Return the passage of the court opinion below that starts with "April 24, 1972 ·" and goes on through "April 24, 1972.", copied word for word.

- SOURCE:
____________________

People v. Cato, 4 Ill. App. 3d 1093 (1972)

April 24, 1972 · Illinois Appellate Court · No. 56080
4 Ill. App. 3d 1093

The People of the State of Illinois, Plaintiff-Appellee, v. Lonnie Cato, a minor, Defendant-Appellant.

(No. 56080;

First District

April 24, 1972.

*1094Paul M. Brayman, of Legal Assistance Foundation, of Evanston, for appellant.

Edward V. Hanrahan, State’s Attorney, of Chicago, (Robert A. Novelle and Edward B. Mueller, Assistant State’s Attorneys, of counsel,) for the People.

Mr. PRESIDING JUSTICE GOLDBERG

delivered the opinion of the court:

After a bench trial in the Juvenile Division, County Department of the Circuit Court, Lonnie Cato (defendant), a minor, was adjudicated delinquent for committing the offense of aggravated battery. (See Ill. Rev. Stat. 1969, ch. 37, par. 702 — 2 and ch. 38, par. 12 — 4(b)(3).) He was admitted to probation for nine months and he appeals. He contends that the evidence failed to prove his guilt of aggravated battery beyond a reasonable doubt and that the trial court erred in denying him a dis-positional hearing.

Defendant was a Junior High School student. He was a spectator at a basketball game held in the school gymnasium. The complaining witness, Assistant Principal of the school, testified that there was a commotion in the room and that he walked over to defendant. The witness then had a dislocated left shoulder so that his left arm was in a sling. He testified that he and defendant went out to the corridor and, when no one else was present, he put his hand on defendant to calm him down. Defendant turned and forcibly struck him so that he slipped and fell to the floor. While he was on the ground, defendant kicked him and hit him across the face from four to six times. A woman instructor pulled the defendant off of him and defendant ran out of the building.

Defendant denied the charge. He testified that the Assistant Principal told him to leave. He protested that he was not doing anything but the Principal insisted and pushed him back against the wall. When they approached the door, the Principal forcibly ejected him and then approached him “ready to choke me again.” The Principal slipped and the defendant “hit him once more.” He hit the complaining witness once while he was laying on the ground but only with his open hand. A friend of defendant testified that he was present at the game and that the Assistant Principal told defendant that he should leave. As they started to leave, the Principal bumped defendant into the wall. At the door, they started fighting. The witness saw the Principal down on the floor and saw defendant strike him once. This happened after the Principal was already on the floor or in the process of falling. The State then recalled defendant for an additional question on recross-examination and asked whether he knew that the complaining witness was an Assistant *1095Principal. The defendant responded affirmatively. Counsel for defendant objected to this procedure but was overruled. Both sides then rested.

____________________

- DATA SHOWN:

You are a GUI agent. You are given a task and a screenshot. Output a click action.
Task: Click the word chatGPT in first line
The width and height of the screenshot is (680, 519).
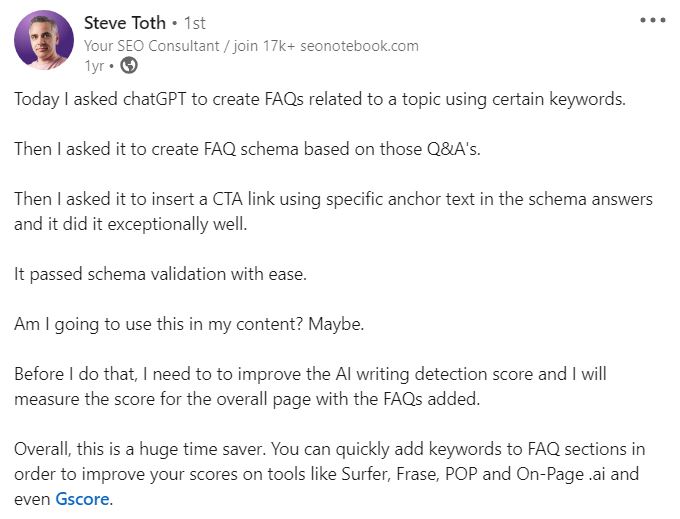(154, 99)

____________________

- EXERCISE SOLUTION:
April 24, 1972 · Illinois Appellate Court · No. 56080
4 Ill. App. 3d 1093

The People of the State of Illinois, Plaintiff-Appellee, v. Lonnie Cato, a minor, Defendant-Appellant.

(No. 56080;

First District

April 24, 1972.